WHAT THE TASK ASKS:
Taking the line that contains "CHAMPIONNANT (316, 2543)" as the starting point, give again exactly every line up to and including the last line of the records below.

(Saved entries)
___

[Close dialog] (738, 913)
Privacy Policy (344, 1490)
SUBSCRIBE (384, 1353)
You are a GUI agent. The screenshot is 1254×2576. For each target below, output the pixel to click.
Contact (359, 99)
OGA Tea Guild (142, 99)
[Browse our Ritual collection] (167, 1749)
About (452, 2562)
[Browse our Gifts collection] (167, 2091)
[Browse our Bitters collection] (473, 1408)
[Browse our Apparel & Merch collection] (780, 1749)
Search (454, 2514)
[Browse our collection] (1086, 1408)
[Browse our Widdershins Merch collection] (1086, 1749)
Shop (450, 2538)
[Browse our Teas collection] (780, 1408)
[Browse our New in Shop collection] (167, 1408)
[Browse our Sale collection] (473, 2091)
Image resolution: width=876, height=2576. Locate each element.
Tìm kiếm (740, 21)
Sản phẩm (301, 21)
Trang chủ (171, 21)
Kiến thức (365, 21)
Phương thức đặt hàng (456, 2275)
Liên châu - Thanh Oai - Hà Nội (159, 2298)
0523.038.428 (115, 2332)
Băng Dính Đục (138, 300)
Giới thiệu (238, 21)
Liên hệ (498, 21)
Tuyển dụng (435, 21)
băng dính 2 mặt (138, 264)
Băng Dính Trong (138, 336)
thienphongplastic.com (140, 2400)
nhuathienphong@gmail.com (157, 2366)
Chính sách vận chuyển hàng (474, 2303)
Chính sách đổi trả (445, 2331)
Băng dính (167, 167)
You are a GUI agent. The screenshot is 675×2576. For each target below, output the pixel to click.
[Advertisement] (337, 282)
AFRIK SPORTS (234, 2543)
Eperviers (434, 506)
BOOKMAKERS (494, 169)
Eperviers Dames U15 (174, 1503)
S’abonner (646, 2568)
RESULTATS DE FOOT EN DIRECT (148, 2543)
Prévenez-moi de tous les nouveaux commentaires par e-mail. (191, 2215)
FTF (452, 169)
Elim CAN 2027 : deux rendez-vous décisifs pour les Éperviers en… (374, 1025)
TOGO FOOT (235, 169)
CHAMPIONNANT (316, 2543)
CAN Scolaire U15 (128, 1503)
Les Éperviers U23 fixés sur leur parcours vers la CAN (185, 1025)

___

RESPONSE AREA:
CHAMPIONNANT (316, 2543)
CAN Scolaire U15 (128, 1503)
Les Éperviers U23 fixés sur leur parcours vers la CAN (185, 1025)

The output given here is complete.